Banks are an intriguing area of the market right now. The meltdown the industry suffered beginning in the first quarter and spilling over into April and May left a lot of bank stocks at dirt-cheap valuations. But cheap is not always good, especially if the company faces additional headwinds. 

One of those cheap, beaten-down bank stocks is KeyCorp (KEY -0.46%), the holding company for KeyBank. Let's see if this is a stock that's worth an investment. 

KeyCorp is trading below book value

KeyCorp was hit harder than the average bank this year, with its stock price down about 39% year to date to about $10.65 per share, as of Aug. 15. If you compare it to its peers, this bank with about $195 billion in assets (ranked 21st in the U.S.) has underperformed. The KBW Nasdaq Bank Index, which tracks the 24 largest banks in the country, is down just 16% in 2023.

So the valuation has come way down, as KeyCorp's price-to-earnings ratio is 7.6, and it is trading below book value with a price-to-book ratio of 0.93. The latter is a major signal that the stock is undervalued. But is it undervalued to the point where it is a good buy? 

There were a few red flags in the second-quarter earnings report, starting with net income down 50% year over year to $251 million. It was also down from $276 million in the first quarter. While loans were up 11% to $121 billion in the quarter, the bank had $1 billion in interest expenses in the quarter, up from $750 million in Q1 and just $96 million a year ago this quarter.

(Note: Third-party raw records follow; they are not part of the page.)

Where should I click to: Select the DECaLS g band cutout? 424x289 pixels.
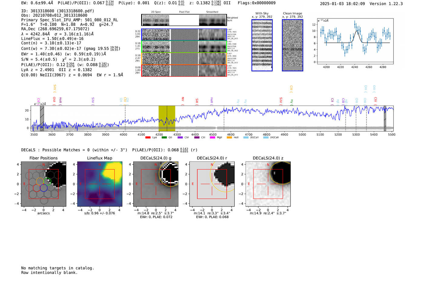tap(156, 184)
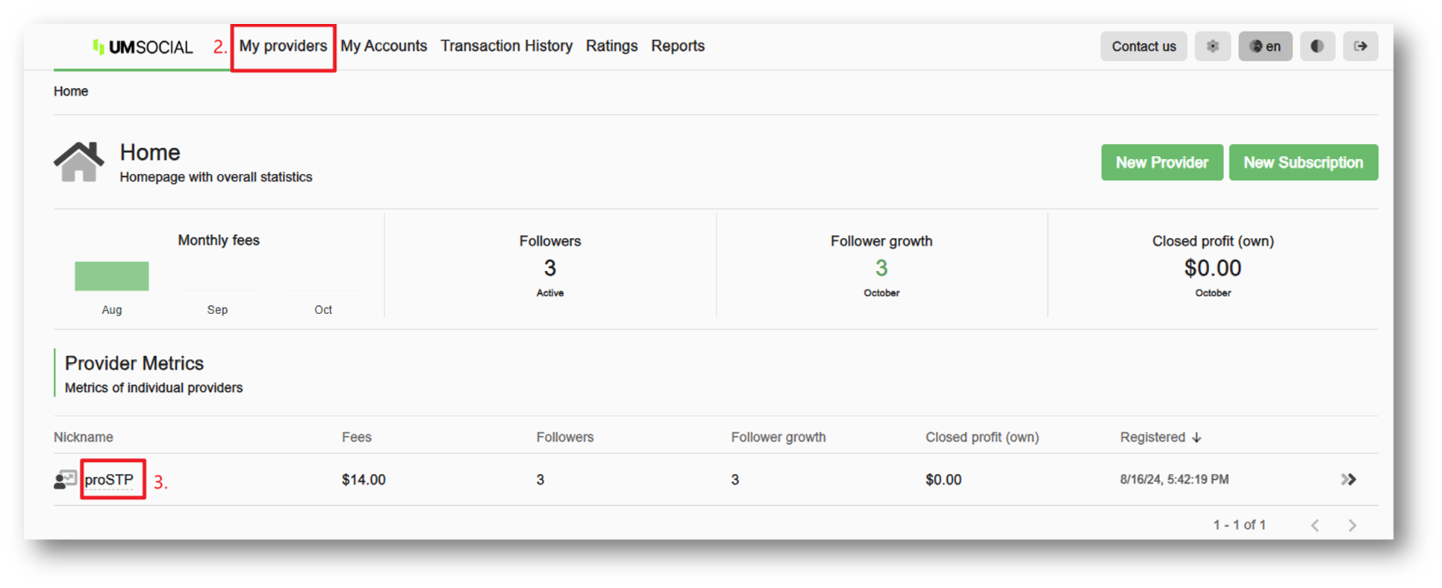Click the Contact us button
This screenshot has height=588, width=1442.
pos(1143,46)
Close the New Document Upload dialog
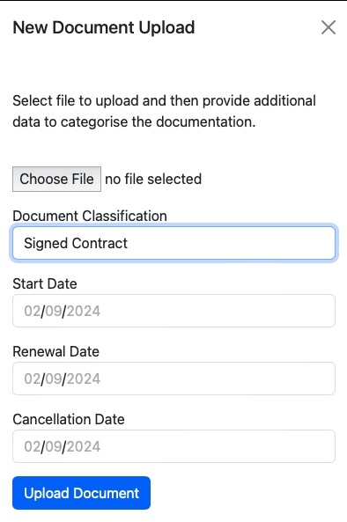Screen dimensions: 347x522 pyautogui.click(x=329, y=27)

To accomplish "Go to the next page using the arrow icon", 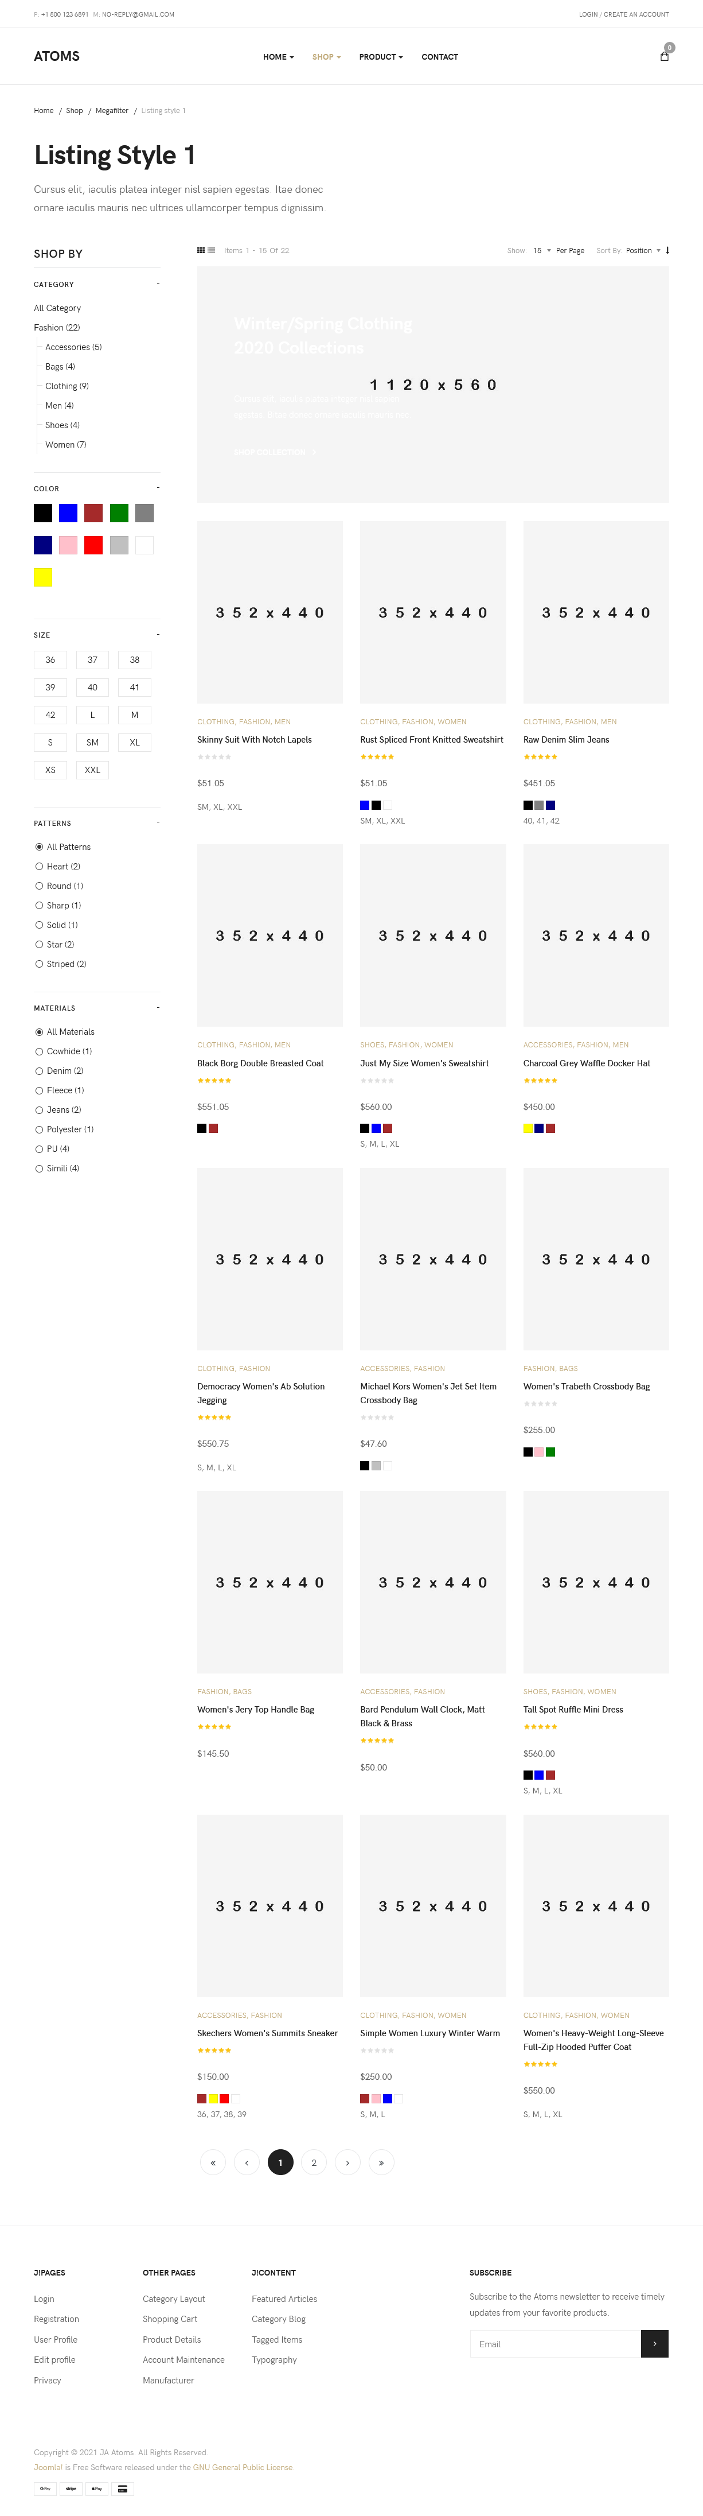I will pyautogui.click(x=348, y=2162).
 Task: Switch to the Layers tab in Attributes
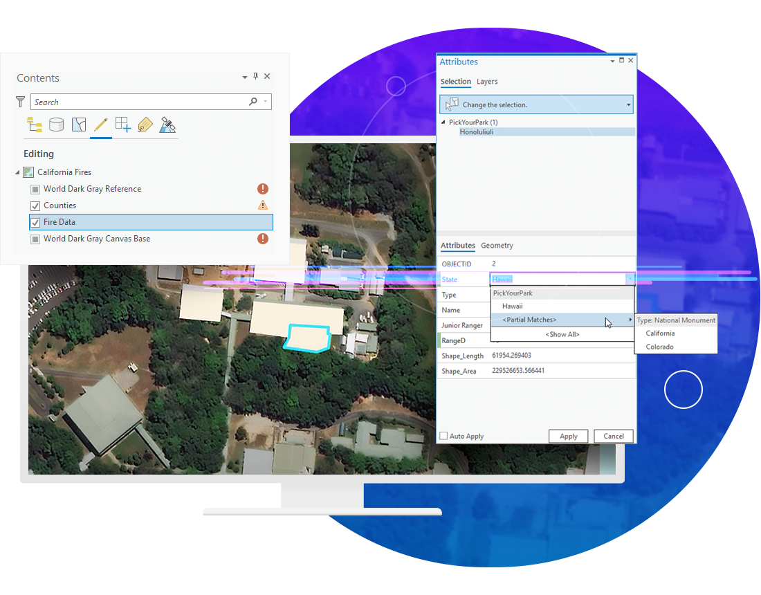pyautogui.click(x=487, y=82)

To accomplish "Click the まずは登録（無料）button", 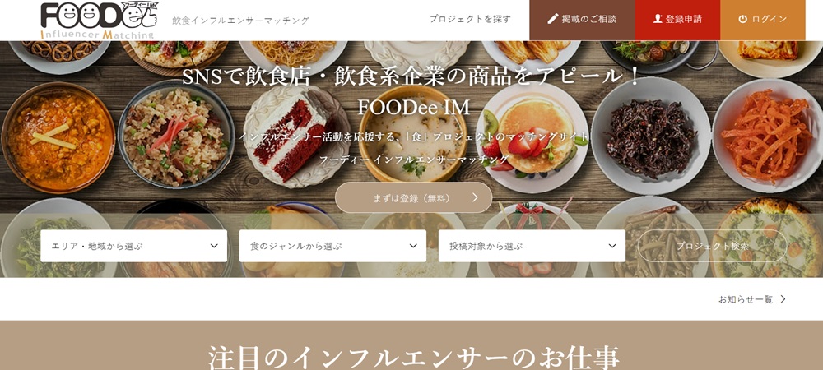I will (x=414, y=197).
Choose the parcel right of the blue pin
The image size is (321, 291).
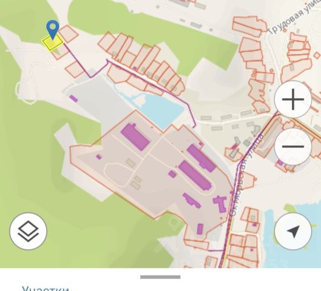(69, 34)
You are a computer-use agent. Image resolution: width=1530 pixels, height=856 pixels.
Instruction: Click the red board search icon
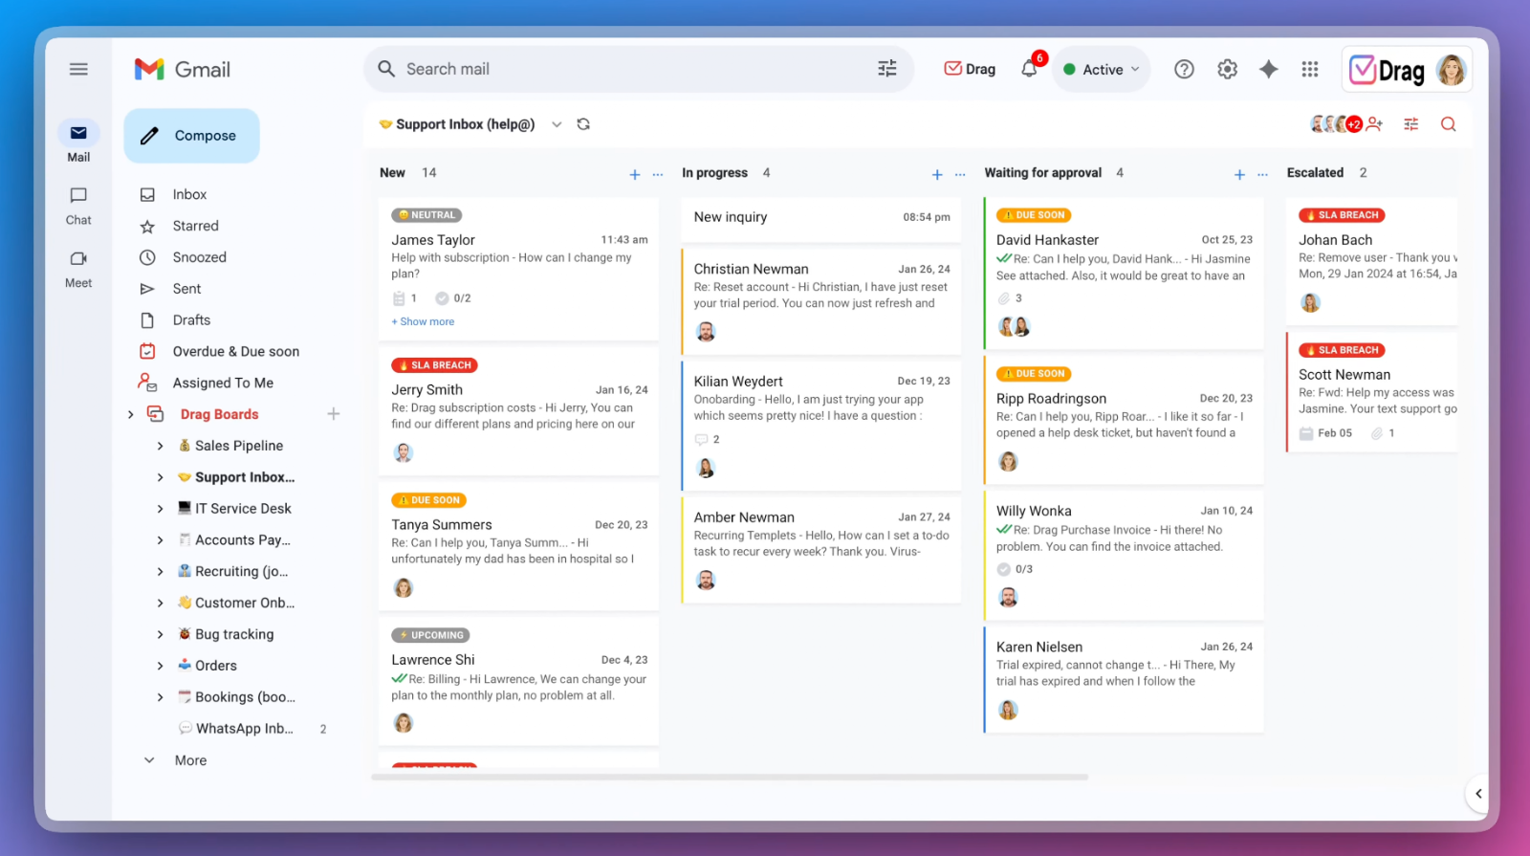(x=1448, y=124)
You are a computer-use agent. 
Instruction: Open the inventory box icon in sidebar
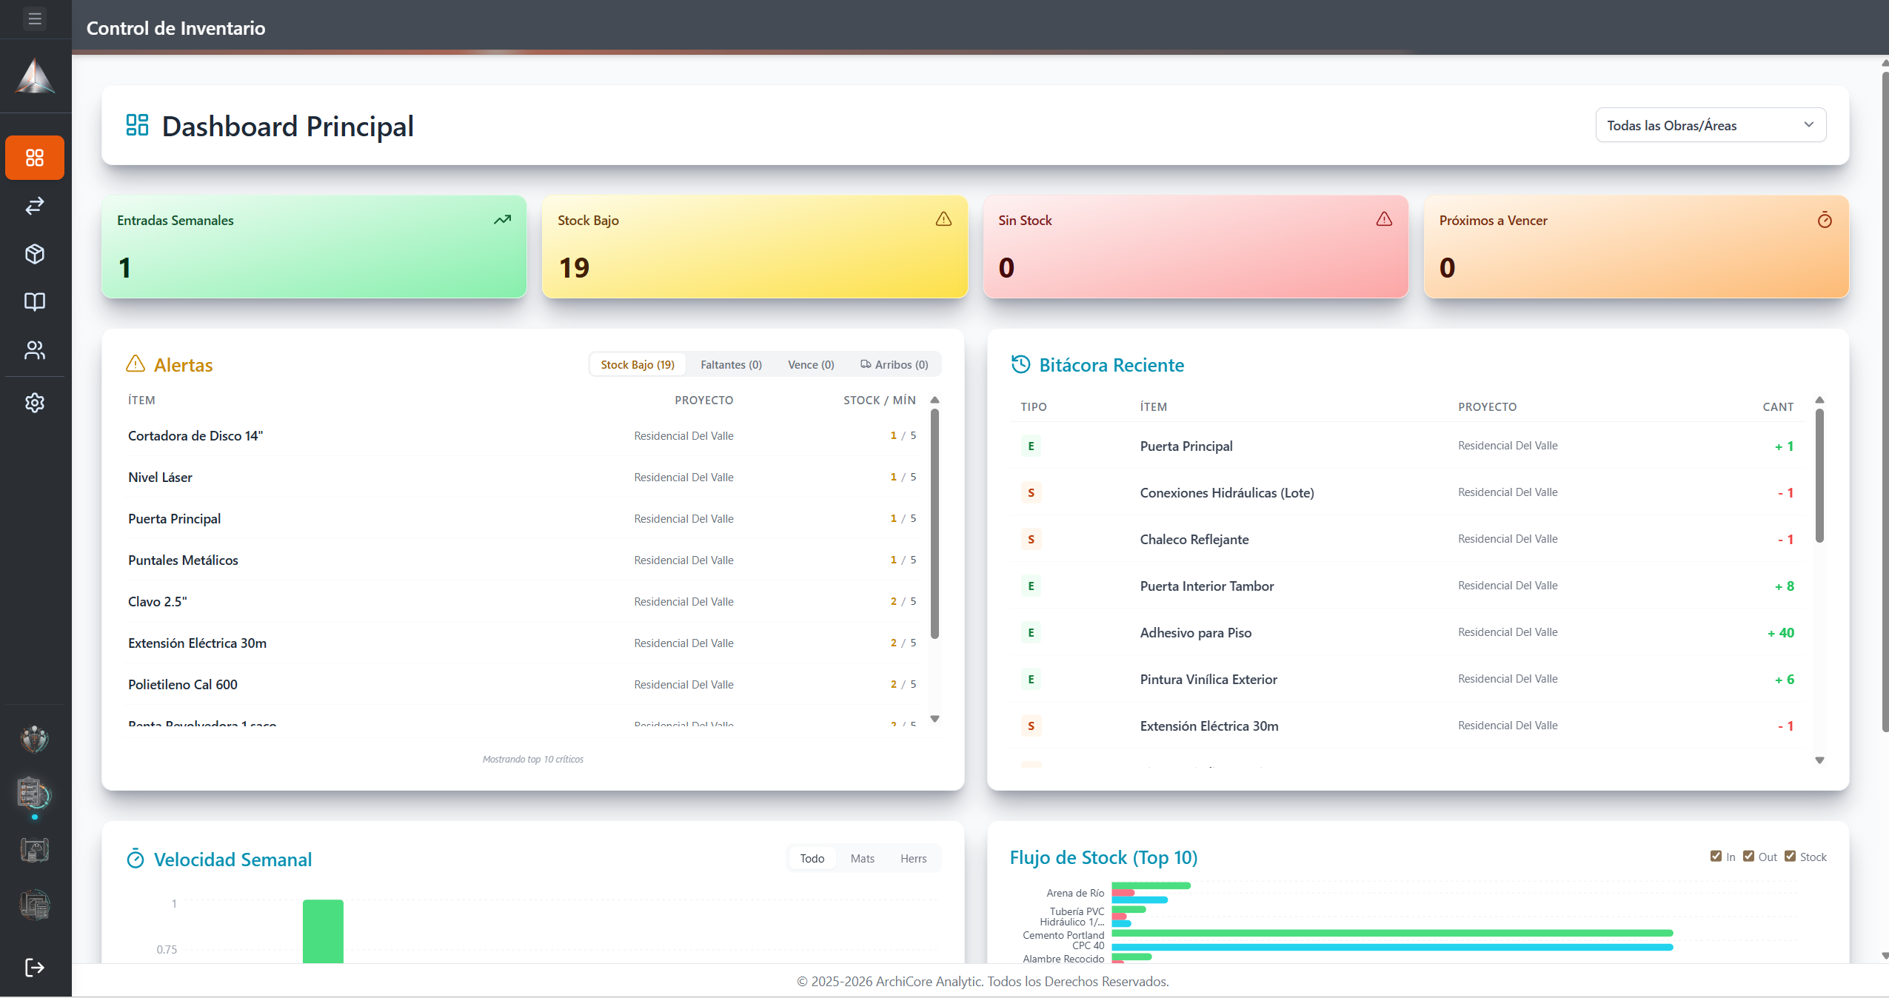click(35, 254)
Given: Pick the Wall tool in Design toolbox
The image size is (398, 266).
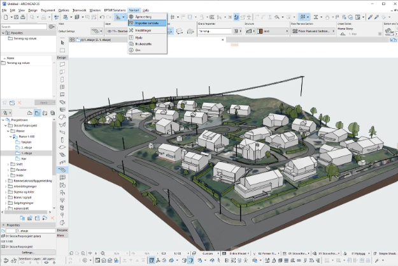Looking at the screenshot, I should click(x=62, y=64).
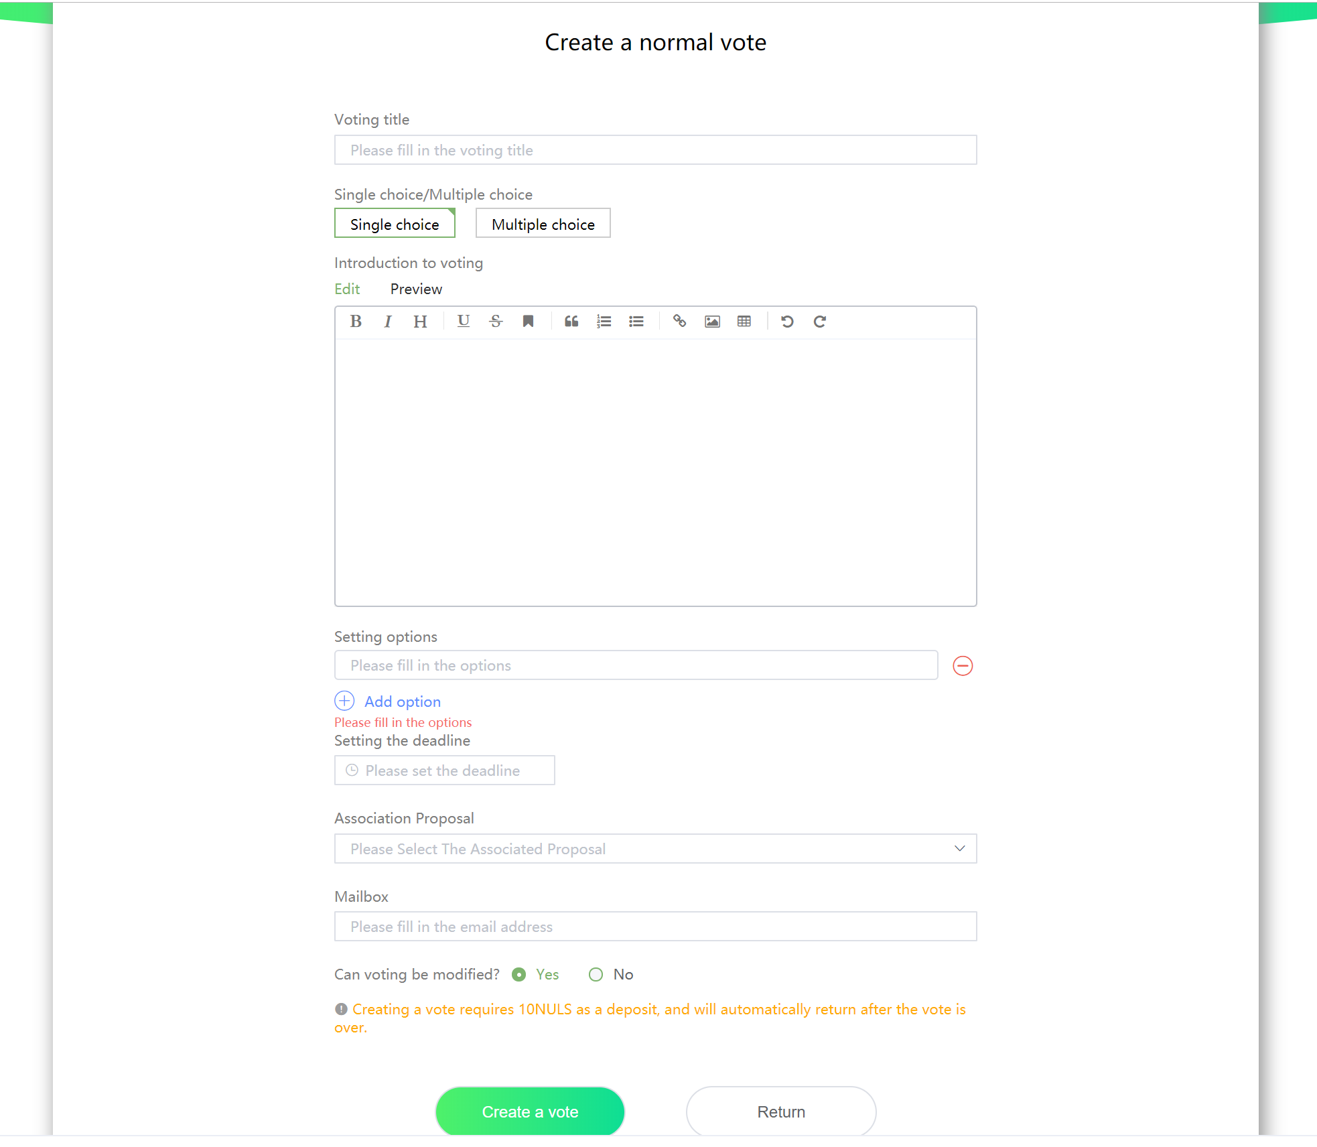This screenshot has width=1317, height=1147.
Task: Open the Associated Proposal dropdown
Action: [x=655, y=849]
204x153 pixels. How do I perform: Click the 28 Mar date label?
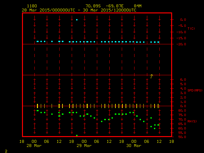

This drained the amount of net-interest income to $811 million, down from $960 million in the first quarter and $1.1 billion in the second quarter of 2022. That drove down revenue to $1.6 billion, an 11% decline year over year and a 7% decline from the first quarter. Net interest margin fell to 2.12%, down 49 basis points from a year ago and down 25 basis points from Q1.

It also didn't help that noninterest income was down 12% year over year, while noninterest expenses were essentially flat. Through the first half of the year, the efficiency ratio stood at 67.5%, compared to 60.9% in the first half of 2022.    

Overall, KeyCorp missed earnings and revenue estimates for the quarter and did not fare as well as some of its key competitors, like M&T Bank.

A good dividend

The case for buying KeyCorp in a crowded field of undervalued bank stocks stems mainly from its dividend. It has an extremely high yield right now at 7.4%, but that has surged after a quarter when net income dropped by 50%. It has resulted in a payout ratio that is fairly high at 54%. 

While KeyCorp's liquidity is solid, with a common equity Tier 1 ratio of 9.2% -- up slightly in the quarter – it is a little lower than some of its better-performing peers. 

KeyCorp has raised its dividend for 12 years straight, and I think it will find a way to maintain it. But with regulatory and economic uncertainty ahead for banks, headwinds remain, and I think there are other banks better suited to handle potential volatility.

That said, the high yield and solid dividend track record is indeed enticing. If you did invest in this stock, you're getting a good yield at a low valuation. Just keep an eye on that payout ratio.

The past couple of years, KeyCorp has bumped up the dividend in the fourth quarter. The next quarter's earnings report should provide more visibility into its longer-term prospects.